▶ _Extract_:

--- --- ---

Every emotion imaginable is present in the story. Love, sadness, despair, hope, peace and joy—I felt all of those with Anna Beth as I read When Dignity Came to Harlem. Even though she experienced severe misstreatment, she also experienced deep love. Don’t pick this book up if you want romance. It isn’t there. If, however, you like to read books about how people can overcome trials victoriously with God’s help this is a book for you. I enjoyed learning, at the back of the book, what was true and what was fiction in the story. This author has done a great job of taking stories from her grandmother’s life and weaving them together into this book. For awhile, I was sure I would not like this book, but I changed my mind.
WARNING: A rape is described in chapter 14, and a beating in chapter 17. Chapter 1: Darn it. Chapter 4: gee, chewed the heck out of it. Chapter 10: try so darn hard.
I received a review copy of this book from the author, and these are my honest thoughts about it. Links may be affiliate links, which will benefit Esther’s website if purchases are made through them.
About the Author:
Rebecca Duvall Scott is an award-winning author with titles holding #1 bestseller within her publishing companies long after release. Her first work was self-help memoir, Sensational Kids, Sensational Families: Hope for Sensory Processing Differences, which she wrote in the years following her son’s sensory processing disorder diagnosis and their family’s successful treatment plan. While her special-needs advocacy helping parents, teachers, and professionals better understand individuals with SPD has a large part of her heart, her roots have always been in historical fiction. Her long-awaited Christian historical fiction novel, When Dignity Came to Harlan, was based on her great-grandmother’s childhood, and Teaching Dignity continues the tender and heroic story. She looks forward to writing more in both the Dignity and Sensational Kids series.

--- --- ---

▶ _Raw data_:
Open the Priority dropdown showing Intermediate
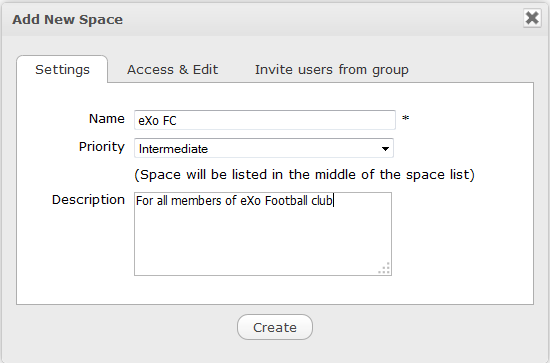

--- --- ---

▶ _What this exercise asks_:
1. According to the book review, which chapter of the novel describes a beating?
2. Continue the book review from its last sentence.

▶ _Outputs for the tasks_:
1. Chapter 17.

2.
In addition to writing, Rebecca enjoys family, church, educating her children at home, painting, and directing a local homeschool cooperative organization where she works hard to accommodate all special needs.
More from Rebecca:
From the time I was a little girl, my grandmother would gather me around her kitchen table – usually with homemade peach pies – and tell me stories of our forebears. I found the experiences of those who came before me to be both tragic and joyful, but most of all I found them worthy of being told and never forgotten. When I was 16, I started taking notes on everything my grandmother could remember about her mother (one of the humblest and most heroic of my ancestors) and as a senior in college, I turned in the first 70 pages of the manuscript based on her childhood, When Dignity Came to Harlan. I’ll never forget how on graduation day, my creative writing teacher shook my hand and said, “Rebecca, please finish the story.” It took years to finish my debut novel… I think because I had to grow up and develop a deep enough emotional well to do it justice… but finish the story I did. Little did I know, however, this bestselling and award-winning book, the one I was always meant to write, would be the starter of a new, yet powerfully old-fashioned, Christian historical fiction series!